By contrast, President Cyril Ramaphosa has repeatedly stated that the ANC “rejects the notion” of the state owning all of SA’s land.
“Land is an asset that people want to have in their hands so that they can work this asset,” he said in an interview with eNCA in 2018. “We’re going to embark on an agricultural revolution that’s going to empower our people to work land effectively.”
But the exact opposite appears to have happened in the case of Rakgase, whose farm was allegedly invaded in 2016 as a direct consequence of the state’s insistence that he continue leasing the land for another 30 years. Rakgase told Business Day that those who invaded the land were adamant he had no valid claim on it, because he did not own it.
Davis accepted that the state had offered to sell Rakgase the farm he has been leasing since 1991, in 2002, under the now discontinued Land Redistribution for Agricultural Development (LRAD) programme, and that it had then failed to transfer the property to him after he agreed to buy it.
He found that a “breach of the state’s constitutional duties had occurred” in its handling of Rakgase’s attempts to buy the farm it had offered him.

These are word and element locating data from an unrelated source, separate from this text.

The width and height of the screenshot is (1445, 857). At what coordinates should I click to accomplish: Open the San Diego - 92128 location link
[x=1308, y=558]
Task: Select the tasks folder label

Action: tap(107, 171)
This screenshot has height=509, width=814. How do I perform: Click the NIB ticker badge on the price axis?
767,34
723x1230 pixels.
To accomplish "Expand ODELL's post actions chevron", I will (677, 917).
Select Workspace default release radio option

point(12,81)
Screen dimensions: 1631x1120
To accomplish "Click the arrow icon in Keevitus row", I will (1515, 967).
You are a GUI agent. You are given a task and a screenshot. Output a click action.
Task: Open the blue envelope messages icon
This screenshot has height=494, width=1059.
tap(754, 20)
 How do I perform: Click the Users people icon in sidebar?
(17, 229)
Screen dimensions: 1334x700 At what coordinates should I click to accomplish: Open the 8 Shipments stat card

But, in a leave to appeal application filed on Friday, the department of land reform argues that it was only in 2010 that the state’s land disposal committee agreed with the provincial grant committee’s approval of funding for Rakgase to buy his farm. It insists that the grant committee had no power to approve the actual sale.
It says Davis was incorrect to blame the minister of land reform for the 17-year delay in Rakgase’s application to buy the farm being processed, as he had only received the land disposal committee’s recommendation nine years ago.
During his evaluation of the state’s attempts to justify why it had not honoured its 2002 promise to sell Rakgase his land, Davis said the government’s argument that Rakgase had “security of tenure” and faced no imminent prospect of eviction with the long-term lease that had instead been offered to him “smacks of callousness and cynicism, particularly given our country’s historical deficiencies in dealing with land reform”.
Davis said Rakgase’s advanced age justified his decision to order the state to sell him the land now.
But the government insists the judge was wrong to reach this conclusion, as other members of Rakgase’s family had applied for grant funding to buy the property and he was “not the only possible beneficiary of the farm”.